Die Suche der Investoren nach auskömmlichen Renditen im Niedrigzinsumfeld bestimme immer stärker das Geschehen auf dem Schuldscheinmarkt. „In der Vergangenheit mussten Unternehmen eine erstklassige Bonität haben, um Schuldverschreibungen platzieren zu können“, sagt Olaf Tölke, Leiter der Unternehmensanalyse bei der Ratingagentur Scope Ratings. „Das hat sich jüngst geändert. Auf der Suche nach Rendite zeichnen immer mehr institutionelle Investoren auch Papiere von Firmen, die lediglich über eine durchschnittliche Bonität verfügen.“ Zugleich besitze inzwischen mehr als ein Drittel der Schuldscheinemittenten kein Investment Grade, ergab eine Scope-Stichprobe. Tölke geht davon aus, dass dieser Anteil in Zukunft weiter wachsen wird.
Mehr als zwölf Milliarden Euro hätten Unternehmen im vergangenen Jahr über Schuldscheine eingesammelt. Im laufenden Jahr gewinne der Aufwärtstrend noch einmal deutlich an Fahrt, bis Ende Juli lag das Volumen bereits bei rund zehn Milliarden Euro.
Unternehmen unterhalb eines BBB-Ratings zahlten aufgrund des höheren Ausfallrisikos höhere Zinsen als solche mit Investment Grade. Banken, Fonds und Versicherungen zählen traditionell zu den wichtigsten Zeichnern von Schuldscheinen.
Da viele Schuldscheinemittenten überhaupt kein Rating haben, falle die Einschätzung der Bonität häufig schwer. Lediglich ein Viertel der emittierenden Unternehmen in Deutschland verfüge über ein öffentliches Rating, 75 Prozent von ihnen haben ein Investment Grade.
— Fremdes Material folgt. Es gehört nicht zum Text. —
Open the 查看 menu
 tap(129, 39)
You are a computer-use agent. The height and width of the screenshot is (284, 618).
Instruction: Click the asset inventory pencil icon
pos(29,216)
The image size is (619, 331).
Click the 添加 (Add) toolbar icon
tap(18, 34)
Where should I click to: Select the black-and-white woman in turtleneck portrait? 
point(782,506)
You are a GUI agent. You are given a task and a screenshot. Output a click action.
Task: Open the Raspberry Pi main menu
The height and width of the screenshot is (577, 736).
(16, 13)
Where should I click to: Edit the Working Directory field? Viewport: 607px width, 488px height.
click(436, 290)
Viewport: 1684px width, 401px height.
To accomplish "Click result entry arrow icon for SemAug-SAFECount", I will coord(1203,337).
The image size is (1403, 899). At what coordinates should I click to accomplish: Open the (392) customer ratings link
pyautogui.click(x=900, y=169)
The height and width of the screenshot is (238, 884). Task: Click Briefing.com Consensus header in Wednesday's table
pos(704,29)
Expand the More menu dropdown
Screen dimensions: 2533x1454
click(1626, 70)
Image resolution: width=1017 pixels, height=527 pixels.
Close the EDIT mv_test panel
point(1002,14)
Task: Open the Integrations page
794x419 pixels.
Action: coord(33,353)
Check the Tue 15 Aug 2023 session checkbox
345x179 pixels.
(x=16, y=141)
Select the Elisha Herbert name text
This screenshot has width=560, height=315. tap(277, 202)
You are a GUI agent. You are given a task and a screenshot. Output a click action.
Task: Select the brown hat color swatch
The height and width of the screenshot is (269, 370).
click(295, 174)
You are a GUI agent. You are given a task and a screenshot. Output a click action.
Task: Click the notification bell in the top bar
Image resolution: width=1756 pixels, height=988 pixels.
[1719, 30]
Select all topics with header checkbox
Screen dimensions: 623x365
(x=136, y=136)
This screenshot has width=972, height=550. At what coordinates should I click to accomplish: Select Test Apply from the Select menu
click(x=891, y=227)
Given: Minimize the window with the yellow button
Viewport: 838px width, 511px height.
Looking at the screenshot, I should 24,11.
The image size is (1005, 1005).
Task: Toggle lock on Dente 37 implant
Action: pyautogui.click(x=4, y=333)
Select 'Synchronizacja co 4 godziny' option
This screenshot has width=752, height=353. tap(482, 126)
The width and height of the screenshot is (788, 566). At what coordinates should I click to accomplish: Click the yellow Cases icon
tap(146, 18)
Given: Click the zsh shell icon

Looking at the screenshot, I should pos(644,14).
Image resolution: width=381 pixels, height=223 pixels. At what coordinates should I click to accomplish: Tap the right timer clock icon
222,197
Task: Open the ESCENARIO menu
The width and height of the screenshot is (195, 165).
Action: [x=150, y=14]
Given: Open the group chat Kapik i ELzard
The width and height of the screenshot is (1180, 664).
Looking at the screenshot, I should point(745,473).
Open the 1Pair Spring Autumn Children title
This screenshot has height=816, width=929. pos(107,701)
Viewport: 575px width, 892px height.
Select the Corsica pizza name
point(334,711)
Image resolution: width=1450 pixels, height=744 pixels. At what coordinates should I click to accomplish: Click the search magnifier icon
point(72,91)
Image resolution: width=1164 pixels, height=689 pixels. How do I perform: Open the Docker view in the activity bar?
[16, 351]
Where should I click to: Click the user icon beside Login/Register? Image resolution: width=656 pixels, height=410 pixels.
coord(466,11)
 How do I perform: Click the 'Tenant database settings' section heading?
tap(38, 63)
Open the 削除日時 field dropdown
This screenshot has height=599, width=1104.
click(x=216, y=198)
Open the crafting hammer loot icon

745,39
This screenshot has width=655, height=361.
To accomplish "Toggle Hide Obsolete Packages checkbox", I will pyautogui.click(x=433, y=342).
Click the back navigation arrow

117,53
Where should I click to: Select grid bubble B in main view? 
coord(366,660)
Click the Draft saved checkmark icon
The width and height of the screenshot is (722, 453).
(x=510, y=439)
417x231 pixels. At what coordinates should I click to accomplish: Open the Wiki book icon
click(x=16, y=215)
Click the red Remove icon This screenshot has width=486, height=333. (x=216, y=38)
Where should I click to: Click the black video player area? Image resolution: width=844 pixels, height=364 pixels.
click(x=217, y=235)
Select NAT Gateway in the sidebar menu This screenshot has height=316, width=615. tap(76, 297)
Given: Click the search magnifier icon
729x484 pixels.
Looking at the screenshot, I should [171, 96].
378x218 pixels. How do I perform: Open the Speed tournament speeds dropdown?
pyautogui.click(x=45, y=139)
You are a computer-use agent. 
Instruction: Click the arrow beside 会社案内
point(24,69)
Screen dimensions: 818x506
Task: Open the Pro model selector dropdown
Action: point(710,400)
Nicht geratete Emittenten sind im Durchschnitt deutlich weniger finanzstark, ergab die Scope-Stichprobe: Lediglich 40 Prozent von ihnen würden ein Investment Grade Rating bekommen. „Wenn die Zahl der Emittenten durchschnittlicher Bonität ohne Rating stark wächst, könnte das für den Schuldscheinmarkt auf Dauer ein Problem werden“, sagt Tölke: „Sofern sich Investoren kein fundiertes Urteil über die Kreditqualität der Emittenten machen können, könnte dies ähnlich negative Folgen haben wie am Markt für Mittelstandsanleihen, der nach anfänglichem Boom und mehreren Firmenpleiten um seine Reputation kämpft.“
Vor diesem Hintergrund könnten Emittenten günstigere Finanzierungskonditionen erzielen, wenn sie Investoren ihre Bonität mit einem Rating kommunizieren. Das gelte vor allem mit Blick auf internationale Anleger, die häufig keine ausreichenden Kapazitäten dafür haben, eigene Analysen anzufertigen. Die Bedeutung der Käufer aus dem Ausland für den deutschen Schuldscheinmarkt war zuletzt stark gewachsen: Während bis vor wenigen Jahren hierzulande nahezu 100 Prozent der Investoren aus dem deutschsprachigen Raum kamen, sind es heute nur noch 70 Prozent. „Vor allem asiatische Investoren legen ihr Geld vermehrt im europäischen und auch im deutschen Schuldscheinmarkt an“, so Tölke.
Quelle: Pressemitteilung Scope Ratings
Die 2002 gegründete Scope-Unternehmensgruppe ist eine bankenunabhängige Ratingagentur mit Sitz in Berlin. Sie ist auf das Rating von Unternehmen, Anleihen, Fonds und Zertifikaten spezialisiert. (mb1)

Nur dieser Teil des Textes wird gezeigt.